**TEXT TO READ:**
Émile Amélineau

Tomb stele of the pharaoh Djet discovered by Émile Amélineau, now on display at the Louvre

Émile Amélineau (1850 – 12 January 1915 at Châteaudun) was a French Coptologist, archaeologist and Egyptologist. His scholarly reputation was established as an editor of previously unpublished Coptic texts. But his reputation was destroyed by his work as a digger at Abydos, after Flinders Petrie re-excavated the site and showed how much destruction Amélineau had wrought.

**DATA SHOWN:**
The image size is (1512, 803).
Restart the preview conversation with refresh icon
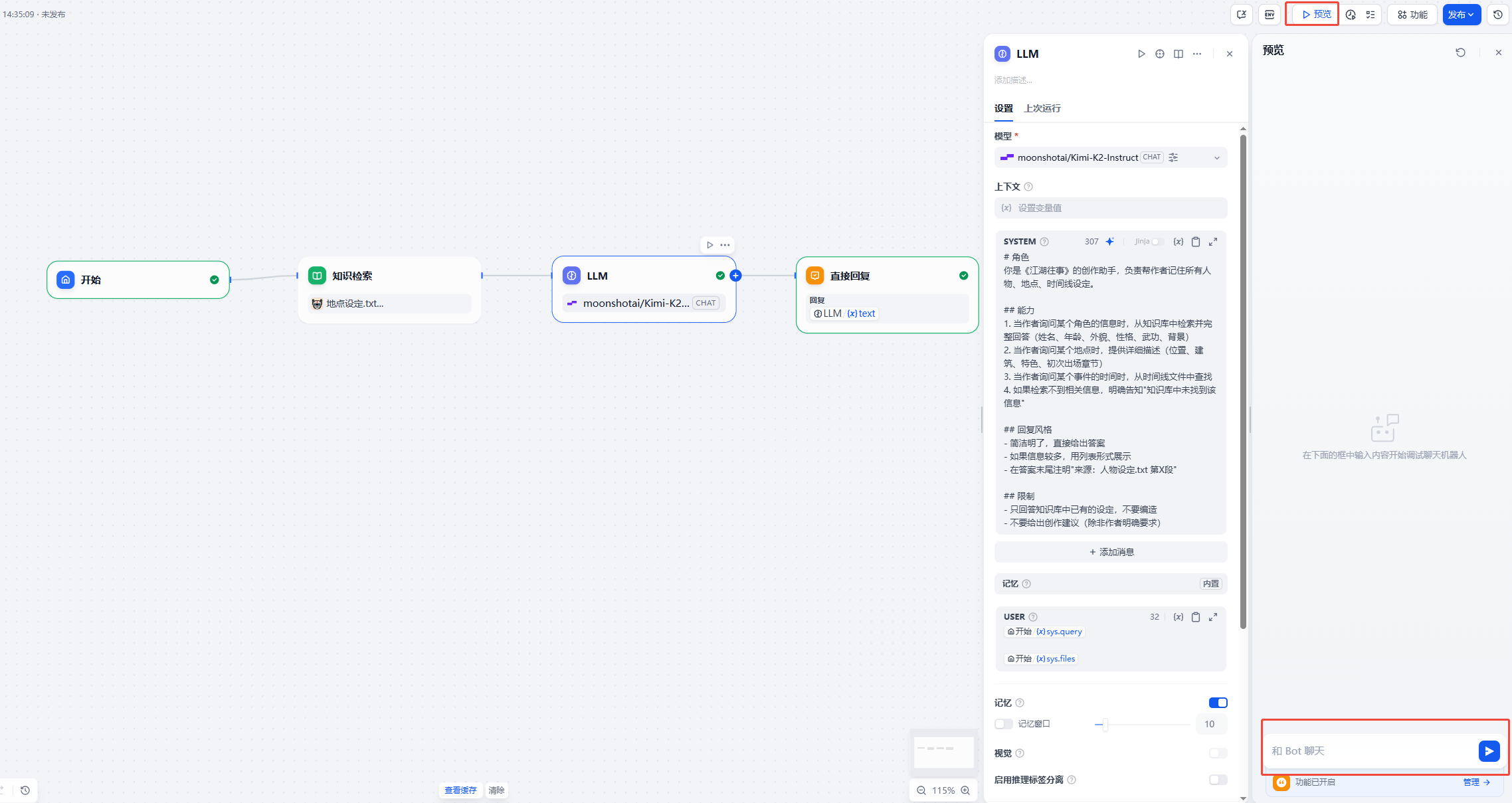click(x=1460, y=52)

**TASK REQUIREMENTS:**
Quote the text on Émile Amélineau, everything from "Émile Amélineau (1850" down to "Amélineau had wrought.". The data above come from a separate source.

**RESULT FOR THIS EXERCISE:**
Émile Amélineau (1850 – 12 January 1915 at Châteaudun) was a French Coptologist, archaeologist and Egyptologist. His scholarly reputation was established as an editor of previously unpublished Coptic texts. But his reputation was destroyed by his work as a digger at Abydos, after Flinders Petrie re-excavated the site and showed how much destruction Amélineau had wrought.